One reason she likes drone delivery is that the service is more predictable, while the behavior of delivery workers can vary. “The problem of [delivery workers] stealing food from the customer’s order is very serious,” she says. When customers complain to the restaurant that they didn’t receive the food they ordered, the restaurant bears the burden of correcting the problem.
“If it really becomes a mature technology, it will be so much more efficient,” she says. “But also, a lot of people across the country would lose their jobs.”
The same preference for drones over delivery workers can also be heard from customers. Not long after I got my iced tea from the drone, a second drone arrived at the same pickup spot. Wang, a tech worker from a nearby office who wished to be identified only by her last name, came with two friends to pick up the fruit she’d ordered. She makes such orders almost daily and finds it quite convenient.
“Compared to ordinary deliveries, it’s quicker and more sustainable, since the cardboard packages can be recycled. Plus, I don’t have to communicate with the delivery workers,” she said. Her attitude reflects a common tension between city dwellers and gig workers, who often come from rural areas.
Mao says Meituan is not planning to replace all delivery workers; he says the main goal is for drones to complement humans. They might deliver packages to places workers can’t go, like tourist attractions that require ticketed entries, or perform urgent tasks that would be difficult for humans to pull off.

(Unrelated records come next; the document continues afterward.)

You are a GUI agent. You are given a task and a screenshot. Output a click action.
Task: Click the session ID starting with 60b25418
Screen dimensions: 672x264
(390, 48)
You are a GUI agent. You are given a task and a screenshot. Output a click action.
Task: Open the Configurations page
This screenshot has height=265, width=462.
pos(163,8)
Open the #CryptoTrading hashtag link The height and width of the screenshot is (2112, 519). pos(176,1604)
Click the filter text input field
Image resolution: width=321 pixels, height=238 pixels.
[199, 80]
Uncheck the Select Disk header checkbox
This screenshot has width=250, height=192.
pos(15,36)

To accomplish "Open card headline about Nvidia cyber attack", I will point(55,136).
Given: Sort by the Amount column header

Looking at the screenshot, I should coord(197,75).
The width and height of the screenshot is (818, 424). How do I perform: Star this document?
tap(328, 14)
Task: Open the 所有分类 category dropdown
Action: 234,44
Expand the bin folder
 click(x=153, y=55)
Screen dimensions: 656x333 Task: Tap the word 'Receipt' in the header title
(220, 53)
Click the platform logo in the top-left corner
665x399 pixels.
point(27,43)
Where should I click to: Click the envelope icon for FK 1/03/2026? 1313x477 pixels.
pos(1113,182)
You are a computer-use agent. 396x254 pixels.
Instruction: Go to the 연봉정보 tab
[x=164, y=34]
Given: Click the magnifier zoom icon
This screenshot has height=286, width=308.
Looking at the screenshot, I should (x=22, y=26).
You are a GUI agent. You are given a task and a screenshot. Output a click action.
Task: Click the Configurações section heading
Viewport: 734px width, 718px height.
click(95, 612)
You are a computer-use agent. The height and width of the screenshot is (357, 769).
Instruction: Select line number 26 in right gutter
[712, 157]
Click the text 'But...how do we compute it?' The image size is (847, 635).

In an ideal future, drones may make up 5% or 10% of all delivery orders, Mao says. But a precise target isn’t what he’s after—he says he’s more interested in making sure that drone delivery actually adds value for customers and becomes an easy-to-use delivery method.
There is still some growing that has to happen before Meituan’s drone delivery feels seamless: there are few vendors available, and just a dozen kiosks in Shenzhen. Mao expects the service to become much more widespread in Shenzhen in three to five years.
As for the sci-fi vision of drone delivery straight to your window? “In the longer run, I believe it will become true, but that could be 20 to 30 years from now,” Mao says. “Because it would take 20 to 30 years to update urban infrastructure, particularly when it comes to residential buildings.”